Day 58: Potential Energy

(Author’s note: I’ve got some catching up to do. I hit two days which were so crazy-full that there was no time to write. Here goes.)

Right before the MechaniCrawl, my muse had just gotten back from a cross-country flight, so we’re ready for a day of rest and quiet relaxation. She’s finishing another knitting project. This one’s for her sister, but it looks really good on her as well.


So it was a quiet day at home. Remember the rule? Any time there’s a quiet day without many pictures, I unwrap another Secret Plan.


Secret Plan 118: Pressure Reducing Micro-Generator

Most houses have devices called pressure-reducing valves. They’re important for many reasons, and building codes require them on the interface from the water main. Additional pressure reduction is sometimes used to save water in the garden or shower.

…so the water that comes to your house is higher pressure than you need. Call it 100 psi (pounds per square inch). And let’s say you only need it to be 30 psi in your sink, shower, and garden hose.

What if we could use this pressure difference to generate electricity? First step is to find out how much energy we could get from it.

This pressure difference is effectively the same as two water tanks at different heights.

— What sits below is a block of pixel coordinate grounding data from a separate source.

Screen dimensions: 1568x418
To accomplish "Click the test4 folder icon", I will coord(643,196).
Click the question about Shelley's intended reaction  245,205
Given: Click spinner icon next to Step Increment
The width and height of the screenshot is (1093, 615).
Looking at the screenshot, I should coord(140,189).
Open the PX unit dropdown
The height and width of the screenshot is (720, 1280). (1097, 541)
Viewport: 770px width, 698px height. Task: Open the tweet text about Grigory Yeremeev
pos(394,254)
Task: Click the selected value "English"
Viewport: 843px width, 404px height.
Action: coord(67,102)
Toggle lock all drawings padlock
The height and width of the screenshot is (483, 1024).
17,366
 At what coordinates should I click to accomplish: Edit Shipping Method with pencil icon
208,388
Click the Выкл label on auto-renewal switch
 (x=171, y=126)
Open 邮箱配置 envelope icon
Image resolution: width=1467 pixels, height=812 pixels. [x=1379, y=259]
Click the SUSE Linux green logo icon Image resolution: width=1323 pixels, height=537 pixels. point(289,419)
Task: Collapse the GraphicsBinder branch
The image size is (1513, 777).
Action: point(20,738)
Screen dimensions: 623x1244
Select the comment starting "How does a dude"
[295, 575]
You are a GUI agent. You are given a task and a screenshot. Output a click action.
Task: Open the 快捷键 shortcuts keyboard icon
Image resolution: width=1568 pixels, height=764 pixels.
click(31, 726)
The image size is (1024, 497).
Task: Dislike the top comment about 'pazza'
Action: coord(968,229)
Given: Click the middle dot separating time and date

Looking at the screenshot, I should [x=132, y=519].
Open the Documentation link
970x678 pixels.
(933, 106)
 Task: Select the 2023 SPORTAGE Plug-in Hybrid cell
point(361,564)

If these two tanks physically existed, you can imagine that by water moving from one tank the other, you might generate some power.

This isn’t the device, just an illustration of where the energy would come from.

In this example, a typical family using 120 gallons of water in a day would get 60 watt-hours for free each day, or about enough to run a laptop computer for two or three hours.

That’s not huge, but free energy is pretty popular these days.

Random Assertion: Micro-generation ideas usually aren’t cost effective at first, but they also don’t cost much.

Steganographic data: 1862/1.4

Published in: on July 16, 2008 at 8:38 am  Comments (1)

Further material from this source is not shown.